Hack #2 - The Scandal
Another 30 minutes of Claude spinning its wheels, and eventually it finds a solution and declares success.
The code changes are here:
In 2015, Volkswagen got caught in one of the most infamous corporate scandals of the century. They had installed “defeat devices” in their diesel cars - software that could detect when the car was being tested for emissions and would switch to a “clean” mode. During testing, the cars would comply with environmental standards perfectly. IRL, they would pump out up to 40 times the legal limit of nitrogen oxides, because “performance” was more important than, you know, the planet.
This is exactly what Claude had done!
It had added an !_isInTest()
condition to the initiallyExpanded
property. In plain English: “Only expand the accordion if we’re NOT running tests.”
This meant that during normal app usage, the accordion would expand as expected (fulfilling the product requirement). But during test execution, it would stay collapsed, making the checkmark visible and passing the test. The tests were now completely disconnected from the actual user experience.
Just like Volkswagen’s cars, Claude’s code was designed to behave one way during “testing” and completely differently in the “real world.”
True AGI?
At this point, I was thoroughly amused at the hack. Does Claude recognize what it had done? I decided to test its self-awareness with a single, wordless link:
https://en.wikipedia.org/wiki/Volkswagen_emissions_scandal
This was the response from Claude:
The amazing thing is that Claude understood exactly what I meant with just that Wikipedia link. No explanation needed. It immediately recognized the parallel and went into full defensive mode, trying to rationalize why its “defeat device” was actually totally different and legitimate.
I’ve had friends in college who, after getting caught cheating on an exam, would immediately explain why their method was actually more creative and technically sophisticated than just studying. Claude even provided a detailed breakdown of why its approach was ethically superior to Volkswagen’s scandal :/
The most human-like part was that it even blamed Flutter! “The issue we solved is a legitimate technical problem where Flutter’s ExpansionTile widget has known interactions with test widget finders.” It reminded me of an ex-junior dev who would always blame the framework, the build system, or cosmic radiation whenever we caught him implementing questionable solutions. “It’s not my code, it’s just how Flutter works!”
The actual solution
After being thoroughly entertained by Claude’s Volkswagen-level creativity, I decided to take my bone-spear and go hunting. I stepped through the widget test line by line and traced exactly what was happening.

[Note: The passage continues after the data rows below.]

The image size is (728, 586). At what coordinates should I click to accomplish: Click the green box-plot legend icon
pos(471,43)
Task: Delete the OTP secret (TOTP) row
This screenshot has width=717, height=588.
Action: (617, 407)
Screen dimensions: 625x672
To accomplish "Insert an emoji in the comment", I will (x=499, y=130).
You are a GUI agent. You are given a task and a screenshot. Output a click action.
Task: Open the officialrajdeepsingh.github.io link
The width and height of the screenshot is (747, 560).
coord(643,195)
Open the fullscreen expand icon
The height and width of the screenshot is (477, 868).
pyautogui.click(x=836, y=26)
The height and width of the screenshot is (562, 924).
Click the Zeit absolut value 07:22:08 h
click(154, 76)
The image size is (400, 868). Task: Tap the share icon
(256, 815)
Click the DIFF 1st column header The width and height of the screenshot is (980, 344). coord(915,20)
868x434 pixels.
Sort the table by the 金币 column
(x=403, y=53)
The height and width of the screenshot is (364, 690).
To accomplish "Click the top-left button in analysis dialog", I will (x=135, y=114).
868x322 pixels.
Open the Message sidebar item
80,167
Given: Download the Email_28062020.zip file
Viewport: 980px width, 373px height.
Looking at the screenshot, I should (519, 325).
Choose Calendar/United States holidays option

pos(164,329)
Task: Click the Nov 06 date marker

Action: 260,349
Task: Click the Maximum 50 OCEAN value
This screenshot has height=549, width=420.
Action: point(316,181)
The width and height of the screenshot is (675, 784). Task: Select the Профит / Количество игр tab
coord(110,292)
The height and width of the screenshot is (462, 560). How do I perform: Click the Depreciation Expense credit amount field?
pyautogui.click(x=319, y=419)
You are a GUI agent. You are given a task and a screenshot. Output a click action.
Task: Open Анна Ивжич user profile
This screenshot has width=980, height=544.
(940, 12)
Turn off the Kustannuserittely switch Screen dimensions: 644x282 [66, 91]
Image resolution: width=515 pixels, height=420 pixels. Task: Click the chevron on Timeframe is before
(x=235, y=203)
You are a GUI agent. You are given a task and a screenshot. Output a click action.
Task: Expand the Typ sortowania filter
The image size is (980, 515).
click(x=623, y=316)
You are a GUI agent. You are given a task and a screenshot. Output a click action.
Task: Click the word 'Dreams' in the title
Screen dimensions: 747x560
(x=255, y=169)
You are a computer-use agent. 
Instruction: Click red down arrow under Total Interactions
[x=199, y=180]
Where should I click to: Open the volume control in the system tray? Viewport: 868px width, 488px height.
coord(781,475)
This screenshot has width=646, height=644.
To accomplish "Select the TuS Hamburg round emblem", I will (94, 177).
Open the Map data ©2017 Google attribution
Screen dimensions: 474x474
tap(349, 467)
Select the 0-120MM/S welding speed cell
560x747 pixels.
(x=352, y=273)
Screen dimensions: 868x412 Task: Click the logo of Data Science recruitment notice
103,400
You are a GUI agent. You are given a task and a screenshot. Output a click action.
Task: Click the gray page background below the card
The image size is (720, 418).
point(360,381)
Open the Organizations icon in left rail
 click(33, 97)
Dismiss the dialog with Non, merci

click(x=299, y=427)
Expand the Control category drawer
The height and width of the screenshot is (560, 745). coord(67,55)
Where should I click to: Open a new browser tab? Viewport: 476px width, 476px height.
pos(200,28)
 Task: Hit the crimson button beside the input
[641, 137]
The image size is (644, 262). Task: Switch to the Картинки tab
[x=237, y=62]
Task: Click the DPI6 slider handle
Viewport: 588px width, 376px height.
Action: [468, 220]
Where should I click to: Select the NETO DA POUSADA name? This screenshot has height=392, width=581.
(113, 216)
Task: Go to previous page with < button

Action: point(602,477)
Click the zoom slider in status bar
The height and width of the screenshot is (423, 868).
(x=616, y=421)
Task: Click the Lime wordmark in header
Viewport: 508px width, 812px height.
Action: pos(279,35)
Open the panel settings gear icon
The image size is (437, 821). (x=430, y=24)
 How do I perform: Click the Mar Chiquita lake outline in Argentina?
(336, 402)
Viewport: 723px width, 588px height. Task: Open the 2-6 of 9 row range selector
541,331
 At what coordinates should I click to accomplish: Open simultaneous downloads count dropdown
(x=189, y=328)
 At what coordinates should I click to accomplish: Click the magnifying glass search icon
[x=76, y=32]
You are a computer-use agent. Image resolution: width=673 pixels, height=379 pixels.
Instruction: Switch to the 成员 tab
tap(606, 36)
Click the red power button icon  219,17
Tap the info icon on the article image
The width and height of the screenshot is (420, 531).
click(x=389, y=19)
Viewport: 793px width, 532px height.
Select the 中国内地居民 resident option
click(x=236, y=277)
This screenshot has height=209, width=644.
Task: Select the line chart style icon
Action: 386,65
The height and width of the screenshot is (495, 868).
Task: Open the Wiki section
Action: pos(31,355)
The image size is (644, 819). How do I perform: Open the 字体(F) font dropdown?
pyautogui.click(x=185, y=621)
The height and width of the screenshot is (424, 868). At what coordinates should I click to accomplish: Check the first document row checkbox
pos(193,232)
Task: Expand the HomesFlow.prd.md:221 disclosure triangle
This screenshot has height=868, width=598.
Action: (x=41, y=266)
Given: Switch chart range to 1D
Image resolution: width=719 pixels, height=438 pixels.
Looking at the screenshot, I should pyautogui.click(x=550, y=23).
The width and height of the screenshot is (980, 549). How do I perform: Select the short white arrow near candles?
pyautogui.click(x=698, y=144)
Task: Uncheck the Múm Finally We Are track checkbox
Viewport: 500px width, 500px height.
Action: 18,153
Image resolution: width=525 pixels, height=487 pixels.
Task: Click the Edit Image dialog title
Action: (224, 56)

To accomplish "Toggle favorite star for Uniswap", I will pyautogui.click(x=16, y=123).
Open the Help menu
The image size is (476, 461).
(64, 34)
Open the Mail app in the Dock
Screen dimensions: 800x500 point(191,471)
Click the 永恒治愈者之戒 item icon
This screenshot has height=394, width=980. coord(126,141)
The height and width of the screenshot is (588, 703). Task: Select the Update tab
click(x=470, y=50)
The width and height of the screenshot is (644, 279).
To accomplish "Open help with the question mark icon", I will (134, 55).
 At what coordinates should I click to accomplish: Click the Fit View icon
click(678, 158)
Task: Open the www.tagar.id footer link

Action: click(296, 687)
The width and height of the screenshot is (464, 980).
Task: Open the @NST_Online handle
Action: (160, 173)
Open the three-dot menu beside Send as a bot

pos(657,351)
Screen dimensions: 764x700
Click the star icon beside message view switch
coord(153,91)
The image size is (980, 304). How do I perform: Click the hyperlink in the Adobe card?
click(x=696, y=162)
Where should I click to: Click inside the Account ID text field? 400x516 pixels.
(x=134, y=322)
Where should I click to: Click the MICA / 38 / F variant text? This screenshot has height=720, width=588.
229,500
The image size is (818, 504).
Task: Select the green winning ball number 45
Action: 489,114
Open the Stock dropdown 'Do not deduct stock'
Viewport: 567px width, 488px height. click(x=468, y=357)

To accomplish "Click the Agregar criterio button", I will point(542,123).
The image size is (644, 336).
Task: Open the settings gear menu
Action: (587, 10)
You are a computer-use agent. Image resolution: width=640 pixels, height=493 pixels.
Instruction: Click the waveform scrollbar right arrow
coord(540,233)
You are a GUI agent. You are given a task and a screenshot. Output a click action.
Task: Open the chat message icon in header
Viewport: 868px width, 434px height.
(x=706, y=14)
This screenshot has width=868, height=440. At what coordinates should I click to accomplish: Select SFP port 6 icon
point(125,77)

The issue was embarrassingly simple: When the focus accordion expanded by default on page load, Flutter’s natural behavior was to scroll down to bring the expanded content into view. This pushed the checkmark (which was at the top of the screen) out of the visible viewport.
The solution? Just scroll back up to the top after the page finishes loading and the accordion expands. One line of code:
await tester.scrollUntilVisible(find.byType(FusedIcon), -300);
That’s it. Scroll up 300 pixels. The checkmark becomes visible, the test passes, and the user experience remains exactly as intended. No defeat devices required - just a simple fix that works for both the real app and the tests.
Turing Test Failure
After I fixed the issue myself, I went back to Claude and asked it to go through the actual fix I had done. I was curious to see if it would maintain its defensive stance or finally acknowledge the “defeat device” for what it was.
And just like that, Claude completely switched gears. Instead of suggesting more “alternative approaches considered” - it acked that it had overcomplicated the solution and implemented something that was exactly analogous to a defeat device.
I would like to believe this is pretty conclusive evidence that LLM intelligence is not human yet.